[Date Prev][Date Next][Thread Prev][Thread Next][Date Index][Thread Index]

[freehaven-dev] New views on modelling anonymity

We can model anonymous publication systems as a single large principal
Ted which coordinates communication between other principals in the
network.  In our model we have m senders Alice_0 through Alice_m, and n
recipients Bob_0 through Bob_n. When an Alice sends a message to a Bob,
Ted receives the message and delivers it to the appropriate Bob. The
privacy characteristics of Ted as a communication channel define the
level of anonymity that Ted provides. (These privacy characteristics
are described in chapter 2 of my thesis: linkability; ability to reply,
persistence of this ability, privacy of this reply; content leaks;
channel leaks; persistence of speech; and authorized readers. Are there
others? I think there are others, because the above list was just intended
to describe the privacy of the 'speaker'.) In addition, we will need to
complicate this notion with other characteristics, such as reliability
(of delivery and also of *accurate* delivery), cost of using a given path,
availability and fragility of the network.

A logical step here would be to enumerate the possible Teds that we
might encounter (or at least try to describe the spectrum of Teds and
what dimensions that spectrum can be defined by), and then map a given
anonymous publishing design (eg Freenet, Free Haven) to `the nearest Ted'.

Thus if we can convince ourselves that a given anonymous publishing
design is in some sense `equivalent' to a Ted with certain privacy
characteristics, then we can more easily reason about the level of
protection provided by that design (by reasoning instead about Ted).

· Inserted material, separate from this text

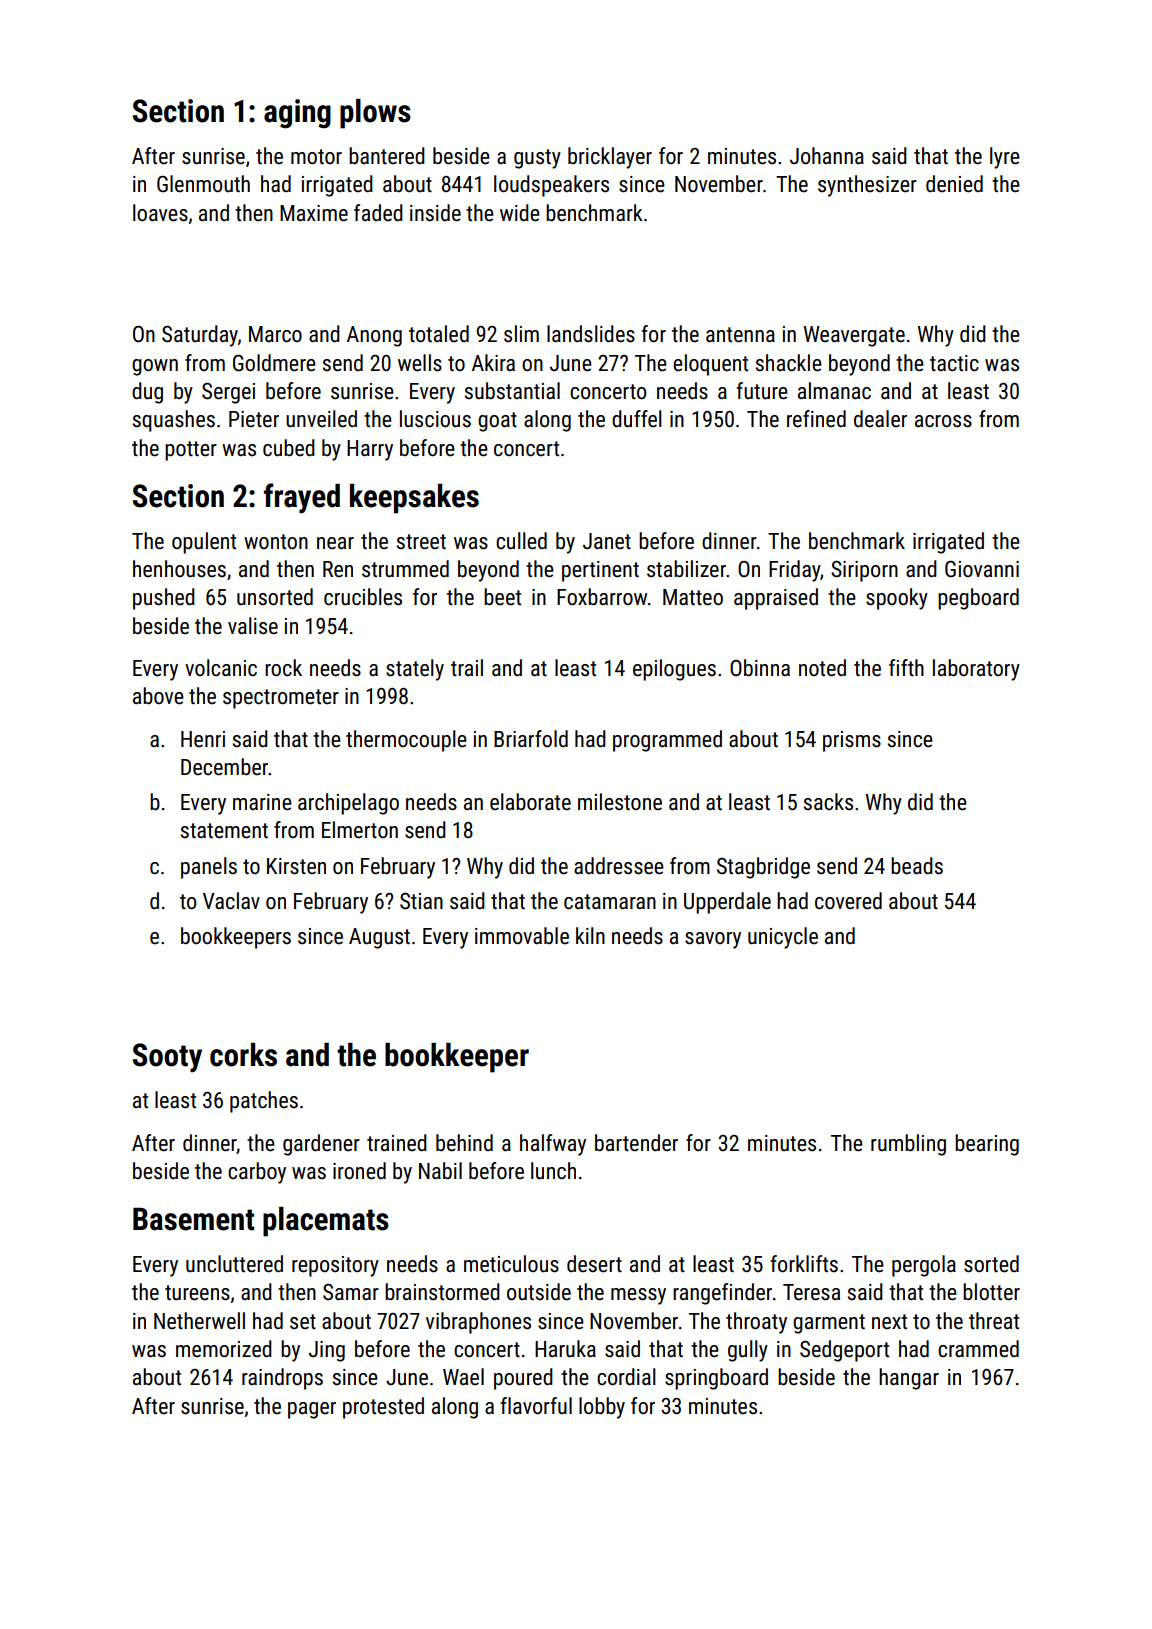  What do you see at coordinates (363, 597) in the image?
I see `crucibles` at bounding box center [363, 597].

More formally, for each message M_i which Alice_i sends, it has some
probability distribution D_i which describes the chance of each Bob being
the recipient of the message. If we can replace Ted with a decentralized
system which provides an indistinguishable probability distribution
forall D_i forall M_i forall i [Am I being too strict?  Perhaps there's
just a subset that we care about?], then we have defined an equivalent
Ted. This may give us an easier way to differentiate between the level
of anonymity provided by various projects, because comparing Teds is
easier and more intuitive than trying to reason about the effects of
trading or caching issues directly.

Issues and questions:
* Note that the Alices and Bobs can overlap. I don't think this is a
* The notion of the distribution D_i can describe multiple recipients
  for a given message, yes? Is that a good enough model? Do there exist
  people who are actually capable of proving probability distributions
  equivalent? Because I'm not one of them...
* Do any other communications channel projects (eg crowds, mixnet, etc)
  use this probability distribution notion in their analysis? Can we
  coordinate with them to at least use their notation, and maybe also
  build off their work?

We might want to complicate the notions from protecting the privacy of
a single message transiting the system to protecting the privacy of a
group of messages coming from a group of Alices and going to a group of
Bobs. That is more realistic, since we can take advantage of quantity
to possibly foil some traffic analysis. How much does this complicate
the analysis, and how necessary is it to move from the single message
paradigm to the group paradigm? It seems intuitive to me that requiring
a Ted that can protect a single message is somehow overkill if in actual
operation there will always be groups.

Comments appreciated. This is still far from mature. I spoke with David
about a lot of this stuff on Thursday, and he has lots of comments.